- **ASSIGNMENT**:
Take the line with "Task: Select the ID 7 : 7470 entry" as the first line and the last line of the data as the final one. Write out those lines exactly, and no others.

== EXTRACTED MATERIAL

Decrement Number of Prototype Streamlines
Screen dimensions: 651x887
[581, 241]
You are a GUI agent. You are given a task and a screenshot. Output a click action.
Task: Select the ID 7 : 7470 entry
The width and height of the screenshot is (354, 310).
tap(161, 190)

====

- **TASK SOLUTION**:
Task: Select the ID 7 : 7470 entry
The width and height of the screenshot is (354, 310).
tap(161, 190)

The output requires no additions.